→ **ASSIGNMENT**
Only one stretch of the records below should be repeated. It starts with the line containing "This screenshot has width=1468, height=812." and goes on through the line containing "Screen dimensions: 937x833", exactly as written.

(Stored data entries)
[Start of Attachment]

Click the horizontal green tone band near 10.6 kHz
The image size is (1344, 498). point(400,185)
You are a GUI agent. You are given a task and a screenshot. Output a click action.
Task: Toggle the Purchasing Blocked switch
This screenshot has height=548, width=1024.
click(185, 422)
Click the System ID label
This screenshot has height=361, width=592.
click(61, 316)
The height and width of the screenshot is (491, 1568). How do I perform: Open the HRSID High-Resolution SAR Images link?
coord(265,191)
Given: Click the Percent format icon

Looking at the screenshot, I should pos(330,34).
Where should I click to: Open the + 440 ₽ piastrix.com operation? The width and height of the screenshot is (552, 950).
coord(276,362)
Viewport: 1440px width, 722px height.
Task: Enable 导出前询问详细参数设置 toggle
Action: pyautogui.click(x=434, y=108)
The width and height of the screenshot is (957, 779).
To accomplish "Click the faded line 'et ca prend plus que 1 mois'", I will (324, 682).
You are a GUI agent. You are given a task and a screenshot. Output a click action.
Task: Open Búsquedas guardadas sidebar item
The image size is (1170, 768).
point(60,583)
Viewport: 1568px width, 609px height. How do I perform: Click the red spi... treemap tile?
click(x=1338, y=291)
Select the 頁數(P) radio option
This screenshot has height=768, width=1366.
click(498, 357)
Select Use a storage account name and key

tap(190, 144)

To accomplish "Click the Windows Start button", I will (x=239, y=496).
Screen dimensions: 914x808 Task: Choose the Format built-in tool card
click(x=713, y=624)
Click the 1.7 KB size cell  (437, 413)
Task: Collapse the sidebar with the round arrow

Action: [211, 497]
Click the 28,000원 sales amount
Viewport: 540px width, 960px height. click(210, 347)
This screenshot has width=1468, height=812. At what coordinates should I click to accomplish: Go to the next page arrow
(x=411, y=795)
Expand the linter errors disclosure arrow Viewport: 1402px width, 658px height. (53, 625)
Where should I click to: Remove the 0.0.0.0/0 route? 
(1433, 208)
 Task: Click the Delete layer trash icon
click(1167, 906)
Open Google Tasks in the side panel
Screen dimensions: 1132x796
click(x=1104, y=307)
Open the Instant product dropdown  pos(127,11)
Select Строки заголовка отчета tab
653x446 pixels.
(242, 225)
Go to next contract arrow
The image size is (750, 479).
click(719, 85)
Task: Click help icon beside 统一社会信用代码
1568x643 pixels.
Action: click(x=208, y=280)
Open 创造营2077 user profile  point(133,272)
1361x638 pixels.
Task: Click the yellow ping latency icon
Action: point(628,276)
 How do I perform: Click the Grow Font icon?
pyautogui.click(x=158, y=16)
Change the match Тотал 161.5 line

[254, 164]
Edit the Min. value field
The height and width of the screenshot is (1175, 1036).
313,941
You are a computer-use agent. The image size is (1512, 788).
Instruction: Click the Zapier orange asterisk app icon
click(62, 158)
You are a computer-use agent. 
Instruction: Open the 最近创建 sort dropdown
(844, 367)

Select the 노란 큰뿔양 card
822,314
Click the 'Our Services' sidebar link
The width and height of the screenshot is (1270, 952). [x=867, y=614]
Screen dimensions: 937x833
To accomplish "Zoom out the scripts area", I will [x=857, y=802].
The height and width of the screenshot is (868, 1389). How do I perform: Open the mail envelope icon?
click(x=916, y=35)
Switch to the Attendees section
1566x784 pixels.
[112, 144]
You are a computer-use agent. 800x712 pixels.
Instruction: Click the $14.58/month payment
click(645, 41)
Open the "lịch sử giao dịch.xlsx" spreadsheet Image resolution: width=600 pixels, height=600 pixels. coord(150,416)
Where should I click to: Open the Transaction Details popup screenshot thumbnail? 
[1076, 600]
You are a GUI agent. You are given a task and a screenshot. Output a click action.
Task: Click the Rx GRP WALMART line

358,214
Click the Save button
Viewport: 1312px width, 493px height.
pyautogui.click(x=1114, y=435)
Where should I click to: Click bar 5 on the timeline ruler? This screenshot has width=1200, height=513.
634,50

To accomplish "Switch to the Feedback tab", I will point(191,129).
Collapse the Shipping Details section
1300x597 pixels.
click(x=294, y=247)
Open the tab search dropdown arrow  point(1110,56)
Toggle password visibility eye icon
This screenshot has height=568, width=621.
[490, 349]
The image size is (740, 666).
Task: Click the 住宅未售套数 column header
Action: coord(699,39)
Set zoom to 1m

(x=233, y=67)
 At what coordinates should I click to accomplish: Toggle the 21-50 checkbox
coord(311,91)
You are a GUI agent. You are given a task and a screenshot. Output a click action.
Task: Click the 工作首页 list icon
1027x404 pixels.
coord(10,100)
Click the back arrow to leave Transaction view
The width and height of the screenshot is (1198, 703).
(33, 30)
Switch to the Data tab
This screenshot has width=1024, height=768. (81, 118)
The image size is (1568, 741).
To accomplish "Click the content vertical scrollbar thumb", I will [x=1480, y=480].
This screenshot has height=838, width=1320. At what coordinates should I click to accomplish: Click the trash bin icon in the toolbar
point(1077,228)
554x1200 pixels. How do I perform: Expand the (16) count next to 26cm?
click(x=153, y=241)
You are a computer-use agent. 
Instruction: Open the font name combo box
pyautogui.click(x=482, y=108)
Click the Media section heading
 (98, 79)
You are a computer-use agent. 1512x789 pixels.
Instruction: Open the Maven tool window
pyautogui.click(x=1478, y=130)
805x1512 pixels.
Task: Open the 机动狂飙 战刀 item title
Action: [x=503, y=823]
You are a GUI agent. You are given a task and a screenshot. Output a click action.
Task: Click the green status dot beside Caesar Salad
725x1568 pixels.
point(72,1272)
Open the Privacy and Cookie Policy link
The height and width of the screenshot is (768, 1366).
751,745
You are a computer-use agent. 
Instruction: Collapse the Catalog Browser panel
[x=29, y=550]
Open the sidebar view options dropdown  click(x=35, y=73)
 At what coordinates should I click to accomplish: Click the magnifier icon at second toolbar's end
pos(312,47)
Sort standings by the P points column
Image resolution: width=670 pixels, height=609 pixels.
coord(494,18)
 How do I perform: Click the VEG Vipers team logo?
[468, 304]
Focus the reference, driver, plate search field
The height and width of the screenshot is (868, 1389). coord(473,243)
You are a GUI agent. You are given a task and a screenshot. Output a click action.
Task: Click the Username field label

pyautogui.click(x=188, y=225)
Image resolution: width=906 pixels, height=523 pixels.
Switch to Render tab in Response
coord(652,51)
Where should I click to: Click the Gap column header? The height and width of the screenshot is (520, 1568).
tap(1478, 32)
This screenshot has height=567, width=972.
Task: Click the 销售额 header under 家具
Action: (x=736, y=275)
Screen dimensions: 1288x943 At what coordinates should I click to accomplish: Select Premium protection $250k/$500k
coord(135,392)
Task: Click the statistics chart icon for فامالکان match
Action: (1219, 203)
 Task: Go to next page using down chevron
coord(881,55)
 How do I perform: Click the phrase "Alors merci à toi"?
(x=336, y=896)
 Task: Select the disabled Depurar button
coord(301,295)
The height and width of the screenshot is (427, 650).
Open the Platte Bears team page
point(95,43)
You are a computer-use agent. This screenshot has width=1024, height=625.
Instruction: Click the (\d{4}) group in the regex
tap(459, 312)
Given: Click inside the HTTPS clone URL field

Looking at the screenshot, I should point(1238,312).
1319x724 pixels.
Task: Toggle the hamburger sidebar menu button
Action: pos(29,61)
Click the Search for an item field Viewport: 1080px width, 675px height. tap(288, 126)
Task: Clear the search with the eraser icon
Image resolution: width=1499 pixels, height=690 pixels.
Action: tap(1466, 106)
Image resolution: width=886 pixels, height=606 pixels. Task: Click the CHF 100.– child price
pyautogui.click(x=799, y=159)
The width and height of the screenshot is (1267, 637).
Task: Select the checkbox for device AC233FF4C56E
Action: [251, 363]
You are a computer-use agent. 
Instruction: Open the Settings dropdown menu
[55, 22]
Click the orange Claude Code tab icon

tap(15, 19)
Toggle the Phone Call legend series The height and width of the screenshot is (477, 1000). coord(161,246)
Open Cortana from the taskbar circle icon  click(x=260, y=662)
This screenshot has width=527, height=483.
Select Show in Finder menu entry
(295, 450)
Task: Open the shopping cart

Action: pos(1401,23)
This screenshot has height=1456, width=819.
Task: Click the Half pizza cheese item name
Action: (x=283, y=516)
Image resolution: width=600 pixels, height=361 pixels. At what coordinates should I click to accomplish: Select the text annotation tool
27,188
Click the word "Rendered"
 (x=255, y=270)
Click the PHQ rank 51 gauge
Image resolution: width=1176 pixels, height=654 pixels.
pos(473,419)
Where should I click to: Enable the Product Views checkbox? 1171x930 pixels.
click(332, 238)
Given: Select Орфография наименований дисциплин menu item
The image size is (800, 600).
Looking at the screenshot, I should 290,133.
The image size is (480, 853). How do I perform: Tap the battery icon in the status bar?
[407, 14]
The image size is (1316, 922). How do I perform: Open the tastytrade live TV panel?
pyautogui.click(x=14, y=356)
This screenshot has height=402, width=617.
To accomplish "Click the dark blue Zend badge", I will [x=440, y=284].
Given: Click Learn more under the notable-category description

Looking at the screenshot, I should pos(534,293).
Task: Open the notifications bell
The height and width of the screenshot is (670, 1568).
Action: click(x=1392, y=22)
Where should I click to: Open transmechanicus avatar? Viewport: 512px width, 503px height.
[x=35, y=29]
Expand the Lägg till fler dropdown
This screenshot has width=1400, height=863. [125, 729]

[End of Attachment]

→ **TASK RESPONSE**
This screenshot has width=1468, height=812. At what coordinates should I click to accomplish: Go to the next page arrow
(x=411, y=795)
Expand the linter errors disclosure arrow Viewport: 1402px width, 658px height. (53, 625)
Where should I click to: Remove the 0.0.0.0/0 route? 
(1433, 208)
 Task: Click the Delete layer trash icon
click(1167, 906)
Open Google Tasks in the side panel
Screen dimensions: 1132x796
click(x=1104, y=307)
Open the Instant product dropdown  pos(127,11)
Select Строки заголовка отчета tab
653x446 pixels.
(242, 225)
Go to next contract arrow
The image size is (750, 479).
click(719, 85)
Task: Click help icon beside 统一社会信用代码
1568x643 pixels.
Action: click(x=208, y=280)
Open 创造营2077 user profile  point(133,272)
1361x638 pixels.
Task: Click the yellow ping latency icon
Action: point(628,276)
 How do I perform: Click the Grow Font icon?
pyautogui.click(x=158, y=16)
Change the match Тотал 161.5 line

[254, 164]
Edit the Min. value field
The height and width of the screenshot is (1175, 1036).
313,941
You are a computer-use agent. The image size is (1512, 788).
Instruction: Click the Zapier orange asterisk app icon
click(62, 158)
You are a computer-use agent. 
Instruction: Open the 最近创建 sort dropdown
(844, 367)

Select the 노란 큰뿔양 card
822,314
Click the 'Our Services' sidebar link
The width and height of the screenshot is (1270, 952). [x=867, y=614]
Screen dimensions: 937x833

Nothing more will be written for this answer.